What does this mean? Well, suppose we set the capacity is set equal to L+\beta\sqrt{L} (that is, more or less equal: we first round up to avoid split employees, as 2.5 employees unfortunately don't work faster than 2). Then from the Bell curve in Figure 1 we can extract the probability that the instantaneous load (on the x-axis) is larger than what these employees can deal with right away (the capacity). We use that the surface under a specific section of the Bell curve represents the probability to end up in that section. For example, when \beta=2 the probability of `failure' is just 2.1 % + 0.1 % = 2.2 % (note that the Bell curve is centered, so 2\sigma  in Figure 1 corresponds to a load of L + 2\sqrt{L} . This is where the threshold  reappears in the storyline. If we wish to only fail less than 0.1% of the time, then the correct choice for \beta is 3; the two values depend on each other through the Bell curve.


Let's consider the example of a Q&A session at the end of an academic course. The idea is that students can visit the teacher's office to look into their corrected exam. Suppose a total of 100 students are expected to hop by between 10-12 AM and we have no specific information about their arrival times. On average it takes 6 minutes to answer all of one student's questions. The load is 6 \times 100 / 120 = 5, which means that every minute we expect 5 'minutes of work' to arrive at the office. We conclude that it seems reasonable for the teacher to ask 4 of colleagues to assist him during the Q&A session, so that the 5 of them can handle all the incoming questions.

However, there might be periods where suddenly the office is crowded with newly arriving students and periods where no students arrive at all. This uncertainty makes it more complicated to decide whether 5 teachers can sufficiently complete this task in time. To keep students happy and maybe because of limited space in the office, we might want to ensure that no more than 1 out of 5 students has to wait before they can speak to a teacher/assistant. To guarantee this, we need some additional assistance: a hedge of order \sqrt{5}, with \beta\approx 0.84, or: 1.88 = 2 extra assistants.

The square-root hedge
will compensate for the
uncertainty in the arrivals.

No waiting in the end?

Easy does it, a child could do the laundry as the Dutch would say. But it's not that simple. Although the memorylessness assumption and the infinite-server approximation are pretty defendable, there is a hidden assumption in the above which is tricky: we assume that at every moment in time, we must shift the curve with the same value L for the average load.

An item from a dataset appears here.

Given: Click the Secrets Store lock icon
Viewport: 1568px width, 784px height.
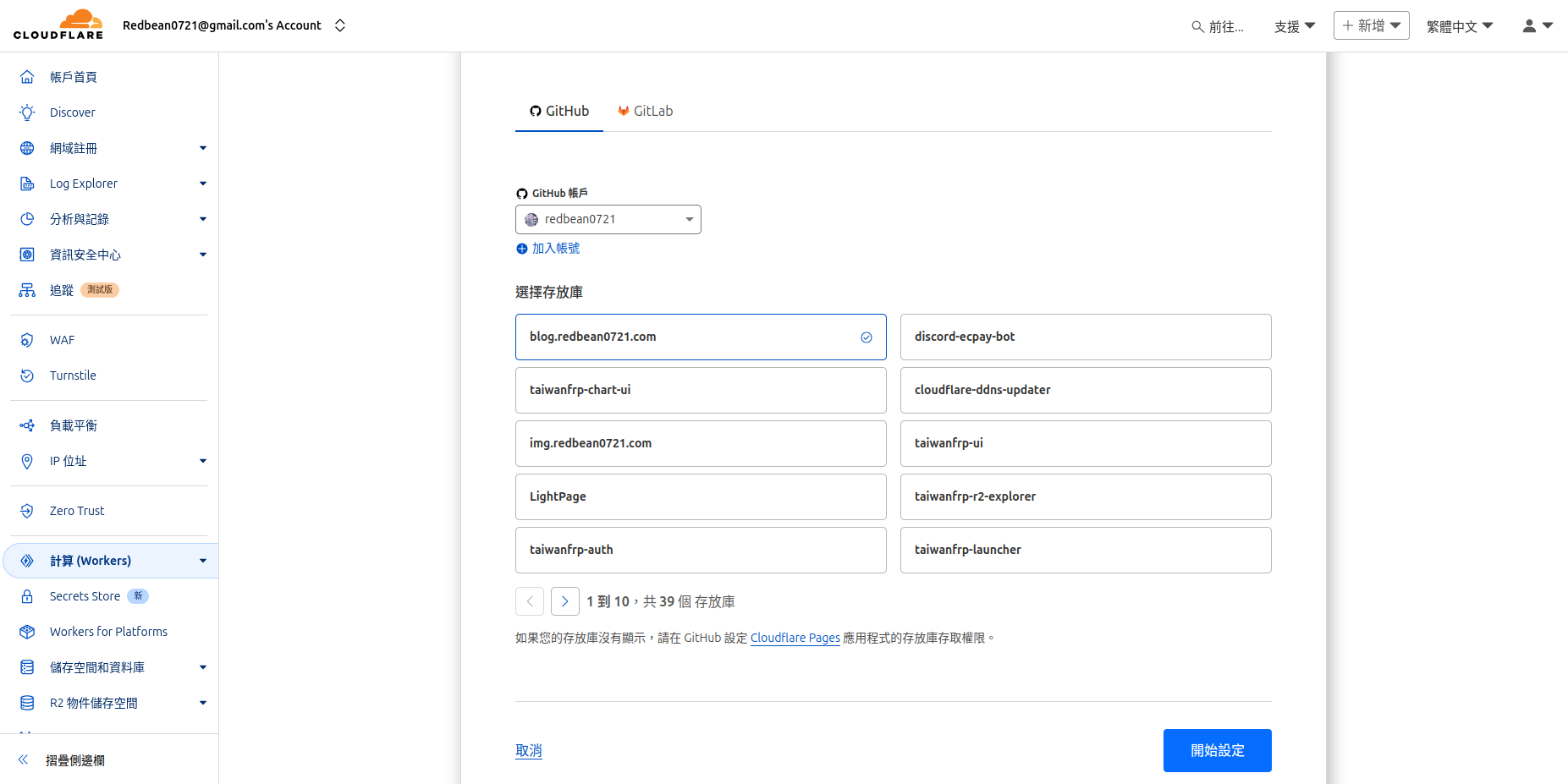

In practice, daily patterns in the load are observed, meaning that for example the load of callers in a call center is on average a lot lower in the morning than in the afternoon.  Things get even worse, as the variance of the load in practice turns out way larger than the mean, rendering the \sqrt{L} incorrect.

The classical models for call centers were not realistic enough, which explains why we often had to wait on the phone when trying to reach a call center. As contact centers are getting more popular anyway, queueing theorists are currently focusing on how to extend the classical models available for call centers in order to save us valuable time waiting for a reply. The only valid reply to that: thank queue!